Regular viewers of Fox News are less informed about current events than people who don’t watch any news at all, according to a new study of New Jersey residents by Farleigh Dickinson University.

The professor who conducted the study said in a statement, “Because of the controls for partisanship, we know these results are not just driven by Republicans or other groups being more likely to watch Fox News. Rather, the results show us that there is something about watching Fox News that leads people to do worse on these questions than those who don’t watch any news at all.”

[HuffPo]

Who Would Jesus Divorce?

In case you missed the latest asshat hatred action to come out of Virginia, heeeeeeeere’s Pat!

A caller to Pat Robertson’s “700 Club” Ponzi scheme television show called to ask the Good Reverend for his thoughts about a “friend” of his:

[The caller] said that a friend had begun dating other women while his wife lies seriously ill with Alzheimer’s, and justifies it by saying that “his wife, as he knows her, is gone.”

Robertson said he agrees with the man: “What he says basically is correct.

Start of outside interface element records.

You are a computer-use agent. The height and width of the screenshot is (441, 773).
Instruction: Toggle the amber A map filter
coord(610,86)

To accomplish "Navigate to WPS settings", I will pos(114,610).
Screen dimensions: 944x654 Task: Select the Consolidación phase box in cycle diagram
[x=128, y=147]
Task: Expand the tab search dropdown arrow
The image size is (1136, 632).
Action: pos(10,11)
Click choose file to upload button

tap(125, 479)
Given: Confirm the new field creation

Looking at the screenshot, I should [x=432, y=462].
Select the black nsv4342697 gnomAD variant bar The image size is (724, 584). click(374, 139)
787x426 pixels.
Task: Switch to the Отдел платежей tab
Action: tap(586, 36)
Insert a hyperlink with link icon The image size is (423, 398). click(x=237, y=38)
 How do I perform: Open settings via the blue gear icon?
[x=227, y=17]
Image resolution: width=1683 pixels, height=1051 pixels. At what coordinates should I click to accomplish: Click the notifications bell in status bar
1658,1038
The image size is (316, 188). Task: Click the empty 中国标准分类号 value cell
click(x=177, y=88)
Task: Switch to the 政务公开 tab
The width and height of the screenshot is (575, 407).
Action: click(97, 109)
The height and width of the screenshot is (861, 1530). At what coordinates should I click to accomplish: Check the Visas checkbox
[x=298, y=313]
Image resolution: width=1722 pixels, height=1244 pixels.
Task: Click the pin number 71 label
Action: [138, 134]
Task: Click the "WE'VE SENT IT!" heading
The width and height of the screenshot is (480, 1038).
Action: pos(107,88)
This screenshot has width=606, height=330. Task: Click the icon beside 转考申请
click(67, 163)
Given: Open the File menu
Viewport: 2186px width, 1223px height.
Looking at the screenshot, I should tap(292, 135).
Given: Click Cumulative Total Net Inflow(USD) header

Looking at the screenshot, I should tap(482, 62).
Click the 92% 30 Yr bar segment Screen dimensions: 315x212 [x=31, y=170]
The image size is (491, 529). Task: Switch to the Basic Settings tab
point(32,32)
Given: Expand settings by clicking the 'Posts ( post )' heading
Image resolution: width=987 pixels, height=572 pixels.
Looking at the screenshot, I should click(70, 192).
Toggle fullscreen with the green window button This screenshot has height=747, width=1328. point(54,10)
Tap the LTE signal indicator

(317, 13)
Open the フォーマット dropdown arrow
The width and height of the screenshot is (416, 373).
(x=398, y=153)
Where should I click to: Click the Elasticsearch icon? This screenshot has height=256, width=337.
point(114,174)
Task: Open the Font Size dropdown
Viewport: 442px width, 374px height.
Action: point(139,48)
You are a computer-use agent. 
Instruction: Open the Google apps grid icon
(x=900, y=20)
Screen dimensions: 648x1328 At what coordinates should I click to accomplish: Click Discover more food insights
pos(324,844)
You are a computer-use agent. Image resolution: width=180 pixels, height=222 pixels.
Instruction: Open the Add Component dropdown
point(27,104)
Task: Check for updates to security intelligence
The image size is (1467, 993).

I know it sounds cruel, but if he’s going to do something, he should divorce her and start all over again, but make sure she has custodial care and somebody looking after her.”

His co-host pressed Robertson about whether that violates the marriage vows. Robertson responded that Alzheimer’s “is a kind of death” and added, “I certainly wouldn’t put a guilt trip on you” for choosing divorce in such a scenario.

I’m sure this threat to the sanctity of marriage is somehow the fault of the gheyz, Messicans, abortionists, and feminazis.

[LAT, h/t Mistress Cynica]

The Scourge of Drugs…

A West Virginia man found wearing women’s underwear and standing over a neighbor’s goat’s carcass told police he was high on “bath salts” when he stabbed the animal to death.  The grandmother of the 4-year-old owner of the pygmy goat found 19-year-old Mark Thompson in his bedroom wearing a bra and panties, and standing over the goat’s body and a porn magazine. He was arrested and charged with animal cruelty.